[Invasive pulmonary aspergillosis in a patient with acute leukemia--the role of neutrophil elastase in in cavity formation].
Λέξεις-κλειδιά
Αφηρημένη
A 47-year-old man complaining of common cold-like symptoms was admitted to our hospital. Acute myelogenous leukemia was diagnosed and the patient was treated with induction chemotherapy. During granulocytopenia caused by induction chemotherapy, a nodular lesion appeared in the right upper lobe. The nodular lesion changed to a cavitary lesion after the recovery of peripheral white blood cell counts. A transbronchial biopsy specimen obtained from the right B3b showed Aspergillus. Oral itraconozole, flucytosine, and intravenous amphotericin B were given. The cavitary lesion in the right upper lobe regressed after anti-fungal therapy was started.
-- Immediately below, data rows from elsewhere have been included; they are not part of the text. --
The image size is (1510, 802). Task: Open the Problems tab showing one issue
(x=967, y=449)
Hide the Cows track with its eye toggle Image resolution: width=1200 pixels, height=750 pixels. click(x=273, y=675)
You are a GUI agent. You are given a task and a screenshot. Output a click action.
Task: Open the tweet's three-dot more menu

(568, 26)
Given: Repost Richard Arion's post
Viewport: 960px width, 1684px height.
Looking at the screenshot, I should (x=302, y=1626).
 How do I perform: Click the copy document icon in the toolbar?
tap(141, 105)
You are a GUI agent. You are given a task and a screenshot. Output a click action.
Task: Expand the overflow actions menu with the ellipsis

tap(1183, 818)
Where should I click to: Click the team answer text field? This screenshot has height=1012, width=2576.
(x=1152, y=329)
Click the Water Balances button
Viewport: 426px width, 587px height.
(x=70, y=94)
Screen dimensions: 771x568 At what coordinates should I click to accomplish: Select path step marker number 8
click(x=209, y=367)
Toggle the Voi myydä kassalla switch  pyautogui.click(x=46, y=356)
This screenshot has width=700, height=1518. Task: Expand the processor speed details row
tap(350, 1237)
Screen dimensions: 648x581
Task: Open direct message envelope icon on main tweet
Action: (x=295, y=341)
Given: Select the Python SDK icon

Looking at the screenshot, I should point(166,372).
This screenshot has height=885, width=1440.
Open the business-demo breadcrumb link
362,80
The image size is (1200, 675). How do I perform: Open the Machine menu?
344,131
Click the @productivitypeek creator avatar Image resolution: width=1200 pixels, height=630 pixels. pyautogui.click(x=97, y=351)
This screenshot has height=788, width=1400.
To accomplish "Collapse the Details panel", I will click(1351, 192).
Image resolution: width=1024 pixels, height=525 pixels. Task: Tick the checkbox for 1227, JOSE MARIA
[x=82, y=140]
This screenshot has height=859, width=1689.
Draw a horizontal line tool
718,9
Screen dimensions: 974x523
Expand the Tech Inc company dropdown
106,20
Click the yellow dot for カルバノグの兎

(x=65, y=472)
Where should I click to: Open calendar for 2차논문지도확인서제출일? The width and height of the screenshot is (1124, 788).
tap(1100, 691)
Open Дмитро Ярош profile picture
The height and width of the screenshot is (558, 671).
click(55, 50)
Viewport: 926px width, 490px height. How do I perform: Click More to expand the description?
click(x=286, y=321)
During granulocytopenia caused by consolidation chemotherapy, the nodular lesion enlarged again. Thereafter, as bone marrow recovered, it changed to a cavitary lesion with a lung ball inside. In both episodes, a nodular lesion appeared during granulocytopenia, and changed to a cavitary lesion after bone marrow recovery. In addition, the level of neutrophil elastase reached its maximum at the time of the bone marrow recovery. These findings suggest that white blood cells of the host as well as neutrophil elastase play an important role in cavitation in pulmonary aspergillosis.